Para concluir o discurso, Mello Tavares afirmou que, “pela primeira vez na história, um Tribunal Especial Misto foi instalado no Estado do Rio de Janeiro para julgar o processo de impeachment de um dirigente do Poder Executivo estadual”.
“É certo que nunca mais seremos os mesmos depois desta pandemia, mas acredito que, para superar as dificuldades atuais, a visão estratégica, a paciência, a dedicação e a resiliência são ferramentas fundamentais a serem associadas às nossas atividades cotidianas. Às demandas já conhecidas somam-se novos desafios. O que se mantém perene é o compromisso de envidar todos os esforços na busca de soluções que melhor atendam os apelos sociais, a começar pelo diálogo franco e aberto com os demais Poderes e instituições. A nossa vocação é servir à sociedade. Esqueçamos os caminhos que nos levam sempre aos mesmos lugares, porquanto chegado o tempo da travessia, e, se não ousarmos fazê-la, teremos ficado, para sempre, à margem de nós mesmos. Um Judiciário forte é sinônimo de uma sociedade justa, solidária e democrática. Creio que isso seja o que todos desejam, precisam e merecem.”
Ao terminar o discurso, Mello Tavares afirmou ter buscado “exercer a presidência com o equilíbrio entre o indispensável espírito de independência em relação aos outros e o desejado espírito de humildade em relação a mim mesmo”.

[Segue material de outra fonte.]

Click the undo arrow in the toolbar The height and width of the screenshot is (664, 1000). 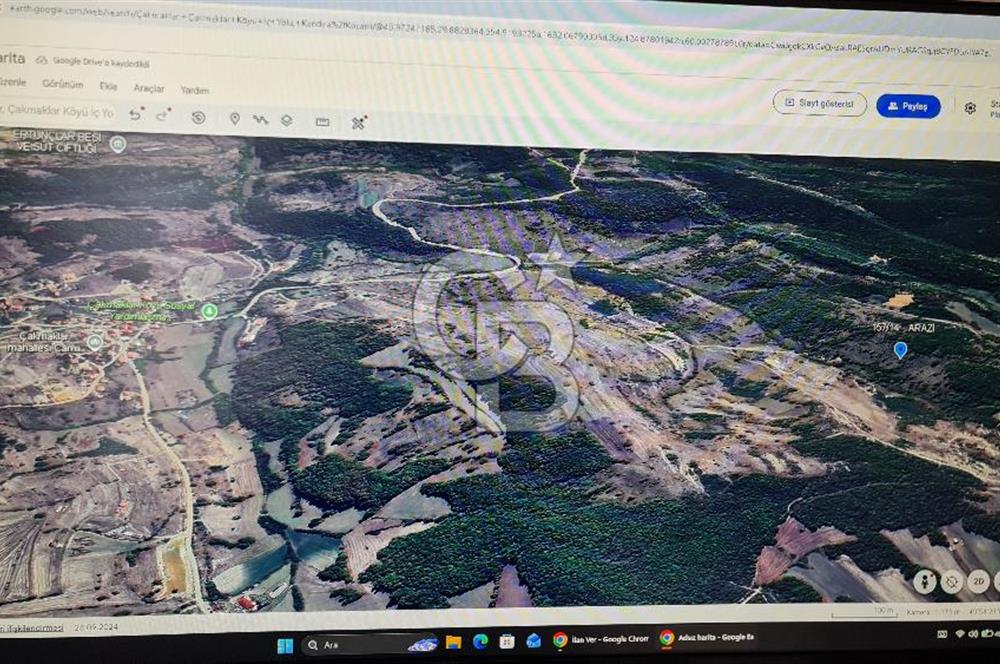(135, 115)
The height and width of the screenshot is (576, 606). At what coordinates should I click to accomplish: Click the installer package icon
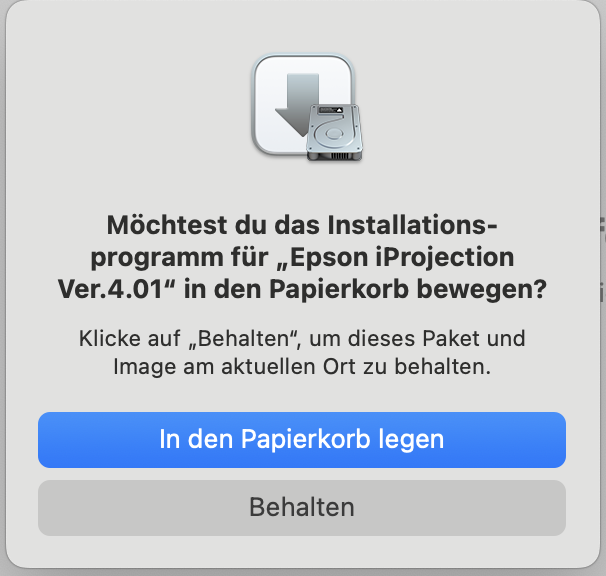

“Presidir esta Corte foi um desejo, uma vocação e uma responsabilidade para a qual me preparei e à qual me dediquei de corpo e alma. Agradeço profundamente a todos os que participaram desta gestão que hoje se encerra, sobretudo aos meus auxiliares: desembargadores, juízes, servidores, agentes de segurança e terceirizados, os quais, com competência e dedicação, me ajudaram a cumprir a minha missão.”